From Akin Gump
In an interview on CNBC’s Squawk Box program on March 9, 2017, recently confirmed Environmental Protection Agency (EPA) Administrator Scott Pruitt stated that he “would not agree that [CO2] is a primary contributor to the global warming that we see.”
The statement runs contrary to more than a decade of regulatory determinations—for example EPA’s 2009 “endangerment finding” concluded that emissions of CO2 contribute to climate change.
If adopted by the administration as policy, this change would have significant implications for EPA’s regulation of a wide range of sources, from energy production and manufacturing to vehicles and consumer products.
If the newly released 2018 budget blueprint is any indication, the administration will not shy away from such a shift.
In addition to reducing EPA’s budget by 31 percent and EPA staff by 3,300, the blueprint would discontinue funding for the Clean Power Plan, international climate change programs, climate change research and partnership programs, and related efforts.

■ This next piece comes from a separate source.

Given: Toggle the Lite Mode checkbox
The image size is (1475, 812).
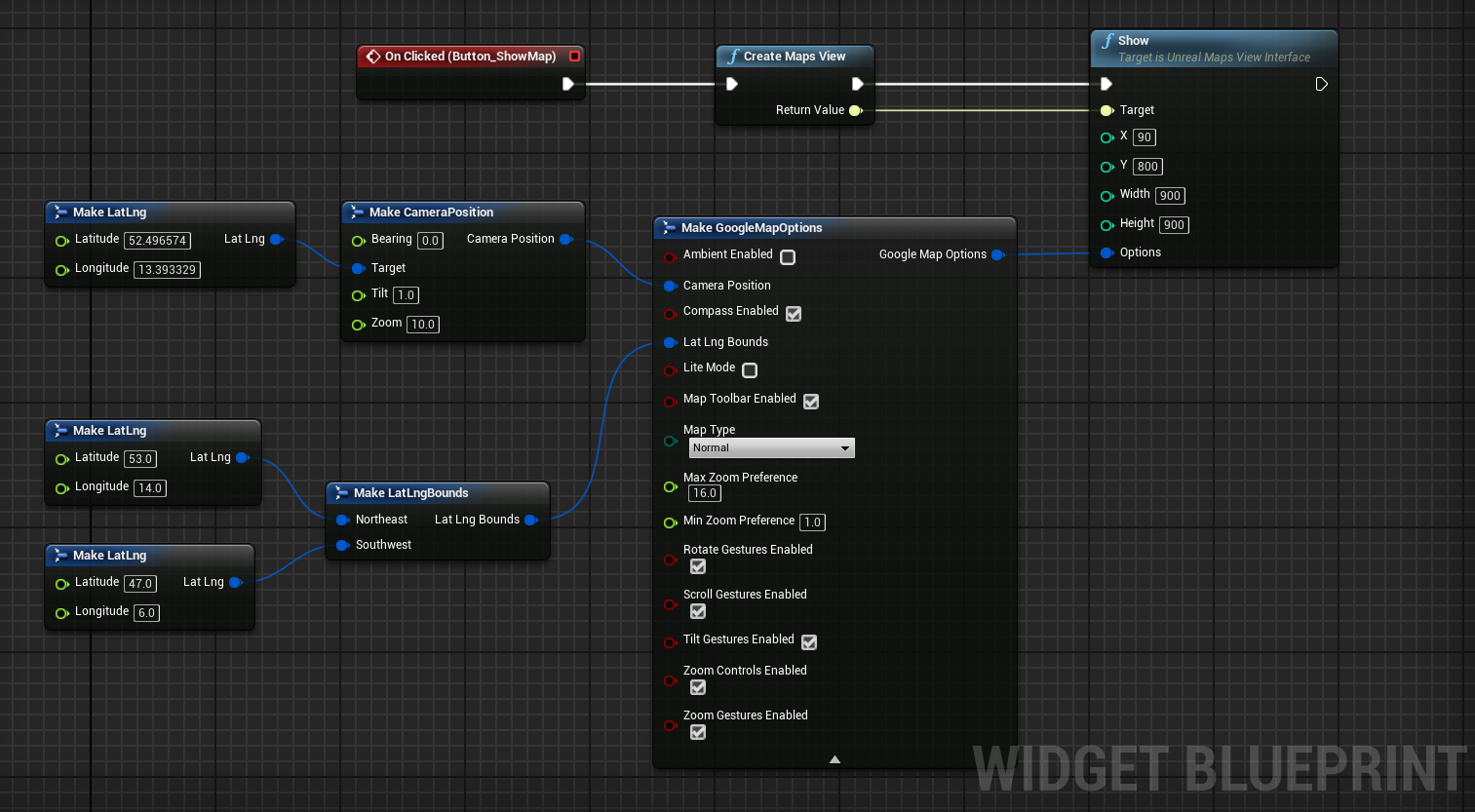Looking at the screenshot, I should [750, 370].
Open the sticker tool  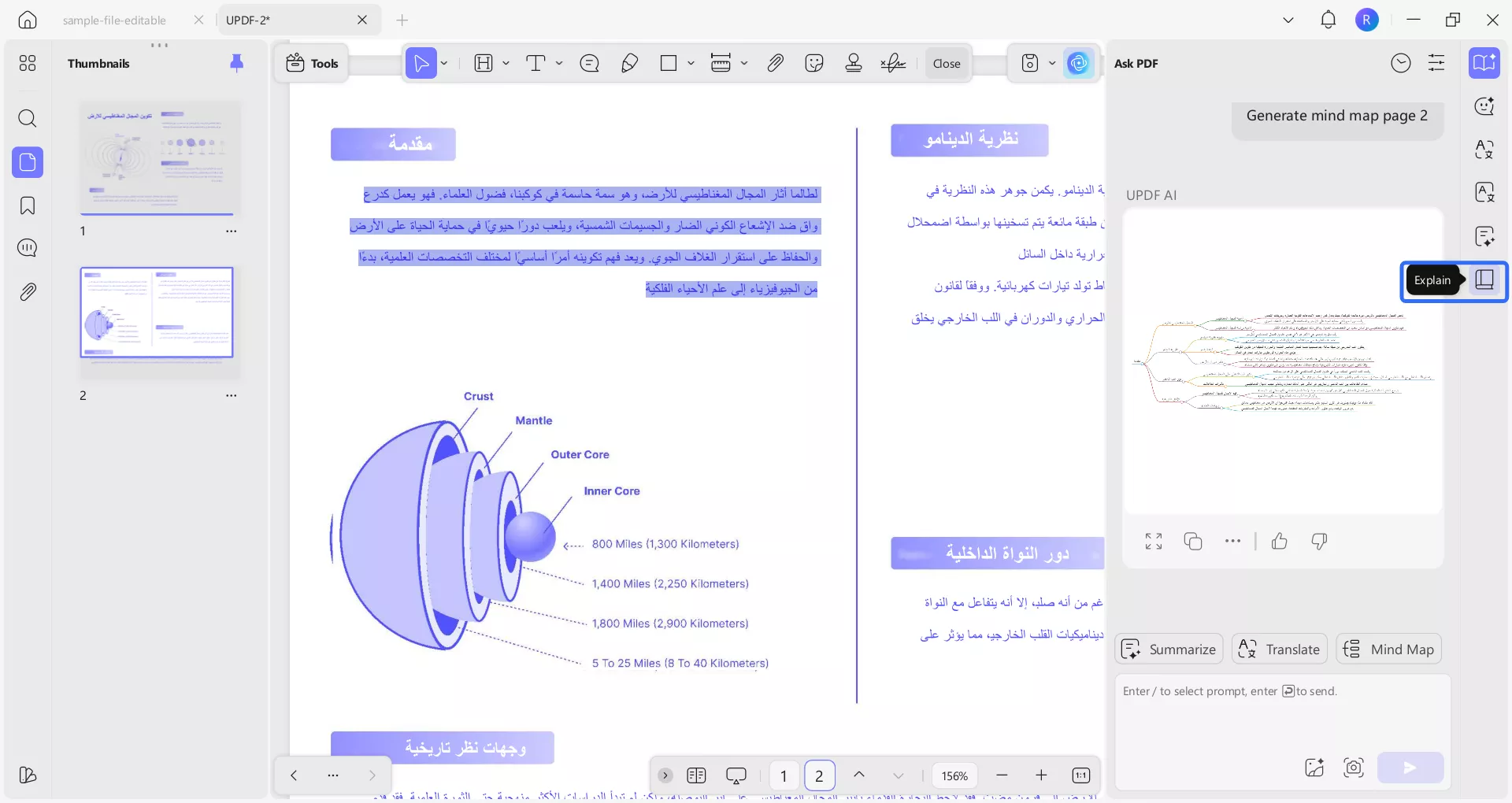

President Trump is also expected to sign an EO shortly to decrease or eliminate the EPA’s consideration of costs associated with CO2-induced climate change when conducting cost-benefit analysis for federal regulations (the so-called “Social Cost of Carbon” policy).
Building on the cuts in the 2018 budget blueprint, the EO could also include a long-anticipated directive to review and/or revoke all, or portions of, the Obama administration’s Clean Power Plan and related climate regulations addressing power plant emissions and new coal leases.
How and if he retains any aspect of the prior Social Cost of Carbon guidance will be an indication of how far President Trump intends to go in following Pruitt’s lead on climate policy generally.